## GOAL OF THE EXERCISE
Exactly those lines that run from the one containing "The image size" through the last line of the entries below should be printed, and no others.

** EXTRACTED MATERIAL follows **

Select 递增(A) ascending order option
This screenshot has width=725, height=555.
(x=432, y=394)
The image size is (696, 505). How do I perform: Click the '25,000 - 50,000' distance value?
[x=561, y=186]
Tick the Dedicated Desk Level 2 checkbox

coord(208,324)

** End of EXTRACTED MATERIAL **

## ANSWER
The image size is (696, 505). How do I perform: Click the '25,000 - 50,000' distance value?
[x=561, y=186]
Tick the Dedicated Desk Level 2 checkbox

coord(208,324)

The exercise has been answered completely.